**Directions for this task:**
Set down the data that follows again, exactly as written.

**Data to use:**
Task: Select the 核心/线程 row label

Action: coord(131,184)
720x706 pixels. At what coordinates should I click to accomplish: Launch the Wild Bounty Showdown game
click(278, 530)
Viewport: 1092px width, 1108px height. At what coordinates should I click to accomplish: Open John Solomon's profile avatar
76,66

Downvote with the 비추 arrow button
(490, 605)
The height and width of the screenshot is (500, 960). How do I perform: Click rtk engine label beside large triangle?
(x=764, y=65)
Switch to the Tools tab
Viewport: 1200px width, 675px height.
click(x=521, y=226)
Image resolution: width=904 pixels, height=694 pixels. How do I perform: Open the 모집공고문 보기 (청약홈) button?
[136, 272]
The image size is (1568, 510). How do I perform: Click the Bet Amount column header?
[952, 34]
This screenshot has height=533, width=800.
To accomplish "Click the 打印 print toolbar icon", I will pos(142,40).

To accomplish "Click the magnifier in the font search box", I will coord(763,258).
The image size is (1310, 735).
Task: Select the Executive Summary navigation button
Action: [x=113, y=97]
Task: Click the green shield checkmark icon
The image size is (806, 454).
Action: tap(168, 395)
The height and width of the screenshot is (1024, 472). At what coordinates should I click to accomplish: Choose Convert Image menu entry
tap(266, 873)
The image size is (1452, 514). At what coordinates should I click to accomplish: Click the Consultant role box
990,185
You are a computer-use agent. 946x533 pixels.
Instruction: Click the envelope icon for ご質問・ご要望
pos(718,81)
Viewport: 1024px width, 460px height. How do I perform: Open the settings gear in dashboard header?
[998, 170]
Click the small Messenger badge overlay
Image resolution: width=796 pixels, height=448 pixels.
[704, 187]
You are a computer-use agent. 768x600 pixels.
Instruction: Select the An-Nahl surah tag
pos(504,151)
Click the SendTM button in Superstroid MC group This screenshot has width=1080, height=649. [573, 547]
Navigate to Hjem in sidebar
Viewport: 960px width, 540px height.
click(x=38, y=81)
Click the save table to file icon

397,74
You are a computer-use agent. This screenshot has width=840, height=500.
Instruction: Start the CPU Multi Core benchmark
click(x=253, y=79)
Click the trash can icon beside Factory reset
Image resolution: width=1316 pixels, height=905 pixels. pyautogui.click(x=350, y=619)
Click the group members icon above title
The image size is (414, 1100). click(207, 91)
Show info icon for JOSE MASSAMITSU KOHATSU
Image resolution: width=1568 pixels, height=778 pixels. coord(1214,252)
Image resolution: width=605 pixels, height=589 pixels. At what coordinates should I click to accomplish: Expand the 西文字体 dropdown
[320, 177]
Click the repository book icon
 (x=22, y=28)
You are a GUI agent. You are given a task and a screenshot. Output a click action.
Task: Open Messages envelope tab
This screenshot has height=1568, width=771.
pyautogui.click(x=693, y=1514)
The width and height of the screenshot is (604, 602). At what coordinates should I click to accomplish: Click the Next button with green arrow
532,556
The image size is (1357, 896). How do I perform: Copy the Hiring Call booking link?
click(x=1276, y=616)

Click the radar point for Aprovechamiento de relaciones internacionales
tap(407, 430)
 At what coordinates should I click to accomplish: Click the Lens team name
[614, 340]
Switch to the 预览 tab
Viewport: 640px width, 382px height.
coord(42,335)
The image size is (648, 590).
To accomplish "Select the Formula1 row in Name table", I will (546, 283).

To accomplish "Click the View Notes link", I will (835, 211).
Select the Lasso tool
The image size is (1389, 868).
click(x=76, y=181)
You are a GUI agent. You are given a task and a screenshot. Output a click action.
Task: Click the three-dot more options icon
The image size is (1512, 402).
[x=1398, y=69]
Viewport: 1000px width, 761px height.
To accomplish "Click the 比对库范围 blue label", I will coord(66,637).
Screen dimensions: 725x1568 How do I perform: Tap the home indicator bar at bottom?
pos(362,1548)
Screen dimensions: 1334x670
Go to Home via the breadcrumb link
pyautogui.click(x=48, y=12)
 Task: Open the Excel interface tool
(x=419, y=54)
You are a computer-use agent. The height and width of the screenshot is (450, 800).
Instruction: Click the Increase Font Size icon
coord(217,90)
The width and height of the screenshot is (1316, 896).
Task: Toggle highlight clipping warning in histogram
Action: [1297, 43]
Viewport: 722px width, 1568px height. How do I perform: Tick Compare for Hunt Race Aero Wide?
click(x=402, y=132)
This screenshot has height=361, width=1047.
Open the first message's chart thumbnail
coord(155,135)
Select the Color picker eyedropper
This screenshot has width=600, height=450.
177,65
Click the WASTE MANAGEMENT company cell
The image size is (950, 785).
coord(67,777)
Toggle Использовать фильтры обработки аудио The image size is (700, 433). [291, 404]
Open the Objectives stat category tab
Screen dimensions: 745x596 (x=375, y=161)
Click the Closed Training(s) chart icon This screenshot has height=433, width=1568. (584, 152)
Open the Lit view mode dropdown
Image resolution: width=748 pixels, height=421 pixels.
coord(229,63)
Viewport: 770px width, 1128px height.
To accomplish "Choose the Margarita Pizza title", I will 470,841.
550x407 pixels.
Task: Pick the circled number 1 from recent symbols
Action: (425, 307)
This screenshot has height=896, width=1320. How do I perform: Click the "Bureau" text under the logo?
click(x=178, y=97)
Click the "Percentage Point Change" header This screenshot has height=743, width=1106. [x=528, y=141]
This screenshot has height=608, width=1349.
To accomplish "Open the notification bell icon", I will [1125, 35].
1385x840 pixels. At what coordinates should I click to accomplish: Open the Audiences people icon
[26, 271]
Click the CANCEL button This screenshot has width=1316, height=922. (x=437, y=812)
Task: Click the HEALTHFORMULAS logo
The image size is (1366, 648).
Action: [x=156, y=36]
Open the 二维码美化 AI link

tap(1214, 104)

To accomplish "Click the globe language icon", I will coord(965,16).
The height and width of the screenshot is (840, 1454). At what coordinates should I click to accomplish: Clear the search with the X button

**Task solution:**
Task: Select the 核心/线程 row label

Action: coord(131,184)
720x706 pixels. At what coordinates should I click to accomplish: Launch the Wild Bounty Showdown game
click(278, 530)
Viewport: 1092px width, 1108px height. At what coordinates should I click to accomplish: Open John Solomon's profile avatar
76,66

Downvote with the 비추 arrow button
(490, 605)
The height and width of the screenshot is (500, 960). How do I perform: Click rtk engine label beside large triangle?
(x=764, y=65)
Switch to the Tools tab
Viewport: 1200px width, 675px height.
click(x=521, y=226)
Image resolution: width=904 pixels, height=694 pixels. How do I perform: Open the 모집공고문 보기 (청약홈) button?
[136, 272]
The image size is (1568, 510). How do I perform: Click the Bet Amount column header?
[952, 34]
This screenshot has height=533, width=800.
To accomplish "Click the 打印 print toolbar icon", I will pos(142,40).

To accomplish "Click the magnifier in the font search box", I will coord(763,258).
The image size is (1310, 735).
Task: Select the Executive Summary navigation button
Action: [x=113, y=97]
Task: Click the green shield checkmark icon
The image size is (806, 454).
Action: tap(168, 395)
The height and width of the screenshot is (1024, 472). At what coordinates should I click to accomplish: Choose Convert Image menu entry
tap(266, 873)
The image size is (1452, 514). At what coordinates should I click to accomplish: Click the Consultant role box
990,185
You are a computer-use agent. 946x533 pixels.
Instruction: Click the envelope icon for ご質問・ご要望
pos(718,81)
Viewport: 1024px width, 460px height. How do I perform: Open the settings gear in dashboard header?
[998, 170]
Click the small Messenger badge overlay
Image resolution: width=796 pixels, height=448 pixels.
[704, 187]
You are a computer-use agent. 768x600 pixels.
Instruction: Select the An-Nahl surah tag
pos(504,151)
Click the SendTM button in Superstroid MC group This screenshot has width=1080, height=649. [573, 547]
Navigate to Hjem in sidebar
Viewport: 960px width, 540px height.
click(x=38, y=81)
Click the save table to file icon

397,74
You are a computer-use agent. This screenshot has width=840, height=500.
Instruction: Start the CPU Multi Core benchmark
click(x=253, y=79)
Click the trash can icon beside Factory reset
Image resolution: width=1316 pixels, height=905 pixels. pyautogui.click(x=350, y=619)
Click the group members icon above title
The image size is (414, 1100). click(207, 91)
Show info icon for JOSE MASSAMITSU KOHATSU
Image resolution: width=1568 pixels, height=778 pixels. coord(1214,252)
Image resolution: width=605 pixels, height=589 pixels. At what coordinates should I click to accomplish: Expand the 西文字体 dropdown
[320, 177]
Click the repository book icon
 (x=22, y=28)
You are a GUI agent. You are given a task and a screenshot. Output a click action.
Task: Open Messages envelope tab
This screenshot has height=1568, width=771.
pyautogui.click(x=693, y=1514)
The width and height of the screenshot is (604, 602). At what coordinates should I click to accomplish: Click the Next button with green arrow
532,556
The image size is (1357, 896). How do I perform: Copy the Hiring Call booking link?
click(x=1276, y=616)

Click the radar point for Aprovechamiento de relaciones internacionales
tap(407, 430)
 At what coordinates should I click to accomplish: Click the Lens team name
[614, 340]
Switch to the 预览 tab
Viewport: 640px width, 382px height.
coord(42,335)
The image size is (648, 590).
To accomplish "Select the Formula1 row in Name table", I will (546, 283).

To accomplish "Click the View Notes link", I will (835, 211).
Select the Lasso tool
The image size is (1389, 868).
click(x=76, y=181)
You are a GUI agent. You are given a task and a screenshot. Output a click action.
Task: Click the three-dot more options icon
The image size is (1512, 402).
[x=1398, y=69]
Viewport: 1000px width, 761px height.
To accomplish "Click the 比对库范围 blue label", I will coord(66,637).
Screen dimensions: 725x1568 How do I perform: Tap the home indicator bar at bottom?
pos(362,1548)
Screen dimensions: 1334x670
Go to Home via the breadcrumb link
pyautogui.click(x=48, y=12)
 Task: Open the Excel interface tool
(x=419, y=54)
You are a computer-use agent. The height and width of the screenshot is (450, 800).
Instruction: Click the Increase Font Size icon
coord(217,90)
The width and height of the screenshot is (1316, 896).
Task: Toggle highlight clipping warning in histogram
Action: [1297, 43]
Viewport: 722px width, 1568px height. How do I perform: Tick Compare for Hunt Race Aero Wide?
click(x=402, y=132)
This screenshot has height=361, width=1047.
Open the first message's chart thumbnail
coord(155,135)
Select the Color picker eyedropper
This screenshot has width=600, height=450.
177,65
Click the WASTE MANAGEMENT company cell
The image size is (950, 785).
coord(67,777)
Toggle Использовать фильтры обработки аудио The image size is (700, 433). [291, 404]
Open the Objectives stat category tab
Screen dimensions: 745x596 (x=375, y=161)
Click the Closed Training(s) chart icon This screenshot has height=433, width=1568. (584, 152)
Open the Lit view mode dropdown
Image resolution: width=748 pixels, height=421 pixels.
coord(229,63)
Viewport: 770px width, 1128px height.
To accomplish "Choose the Margarita Pizza title", I will 470,841.
550x407 pixels.
Task: Pick the circled number 1 from recent symbols
Action: (425, 307)
This screenshot has height=896, width=1320. How do I perform: Click the "Bureau" text under the logo?
click(x=178, y=97)
Click the "Percentage Point Change" header This screenshot has height=743, width=1106. [x=528, y=141]
This screenshot has height=608, width=1349.
To accomplish "Open the notification bell icon", I will [1125, 35].
1385x840 pixels. At what coordinates should I click to accomplish: Open the Audiences people icon
[26, 271]
Click the CANCEL button This screenshot has width=1316, height=922. (x=437, y=812)
Task: Click the HEALTHFORMULAS logo
The image size is (1366, 648).
Action: [x=156, y=36]
Open the 二维码美化 AI link

tap(1214, 104)

To accomplish "Click the globe language icon", I will coord(965,16).
The height and width of the screenshot is (840, 1454). At what coordinates should I click to accomplish: Clear the search with the X button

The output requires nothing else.